Frequently asked questions

Does schema markup improve SEO rankings? Not directly — Google has stated repeatedly schema is not a ranking signal in itself. Schema enables rich results (star ratings, FAQ accordions, etc.), which can improve click-through, which correlates with rankings indirectly.

Which schema types should I add to WordPress? At minimum: Organization or Person (sitewide), WebSite (sitewide), Article (blog posts), BreadcrumbList (every page). Add FAQPage / HowTo / Product / LocalBusiness / Review where content type warrants.
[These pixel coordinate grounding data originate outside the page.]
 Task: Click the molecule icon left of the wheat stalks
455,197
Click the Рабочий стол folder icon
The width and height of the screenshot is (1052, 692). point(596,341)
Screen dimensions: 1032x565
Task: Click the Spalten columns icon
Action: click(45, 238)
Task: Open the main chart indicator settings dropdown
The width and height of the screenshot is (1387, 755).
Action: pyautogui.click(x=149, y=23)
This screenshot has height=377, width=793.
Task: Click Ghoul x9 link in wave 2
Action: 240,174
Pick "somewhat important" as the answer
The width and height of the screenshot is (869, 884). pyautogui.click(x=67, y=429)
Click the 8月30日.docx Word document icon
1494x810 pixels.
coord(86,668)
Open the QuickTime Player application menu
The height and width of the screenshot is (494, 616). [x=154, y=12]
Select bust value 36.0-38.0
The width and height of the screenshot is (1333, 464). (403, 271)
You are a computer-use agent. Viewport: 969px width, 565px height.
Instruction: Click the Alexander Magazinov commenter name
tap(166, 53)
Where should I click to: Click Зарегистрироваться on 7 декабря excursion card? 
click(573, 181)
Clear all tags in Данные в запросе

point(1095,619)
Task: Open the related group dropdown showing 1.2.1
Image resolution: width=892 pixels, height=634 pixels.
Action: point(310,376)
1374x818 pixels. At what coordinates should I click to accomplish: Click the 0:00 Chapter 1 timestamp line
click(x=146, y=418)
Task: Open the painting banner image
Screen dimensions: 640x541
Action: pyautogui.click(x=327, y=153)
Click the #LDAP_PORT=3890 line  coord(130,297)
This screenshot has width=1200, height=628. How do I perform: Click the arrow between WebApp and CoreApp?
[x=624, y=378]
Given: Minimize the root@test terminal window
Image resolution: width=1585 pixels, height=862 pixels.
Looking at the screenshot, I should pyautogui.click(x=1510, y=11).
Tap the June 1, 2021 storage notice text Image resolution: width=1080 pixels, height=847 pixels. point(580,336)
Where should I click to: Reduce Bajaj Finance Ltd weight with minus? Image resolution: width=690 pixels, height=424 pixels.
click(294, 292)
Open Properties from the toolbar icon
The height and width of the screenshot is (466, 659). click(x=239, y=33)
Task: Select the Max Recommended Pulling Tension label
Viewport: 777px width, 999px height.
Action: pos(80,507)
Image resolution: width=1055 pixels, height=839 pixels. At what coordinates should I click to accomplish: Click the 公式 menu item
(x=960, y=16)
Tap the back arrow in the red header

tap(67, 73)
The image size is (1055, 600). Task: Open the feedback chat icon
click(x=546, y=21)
Can I add schema manually without a plugin? Yes — JSON-LD via theme functions.php, via Code Snippets, or via Custom HTML blocks. Plugins automate it; manual gives full control.

Why don’t I see star ratings in Google after adding schema? Three possibilities: (1) the schema isn’t valid — check Google Rich Results Test, (2) Google hasn’t re-crawled the page yet — wait 1-4 weeks, (3) the rich result eligibility doesn’t apply (FAQ and HowTo rich results were significantly reduced in late 2023; star ratings require sufficient site authority for Google to trust them).

What’s the difference between JSON-LD, Microdata, and RDFa? Three formats for embedding schema. JSON-LD is Google’s recommended format and what all modern SEO plugins use. Microdata and RDFa are older inline formats; both work but JSON-LD is cleaner.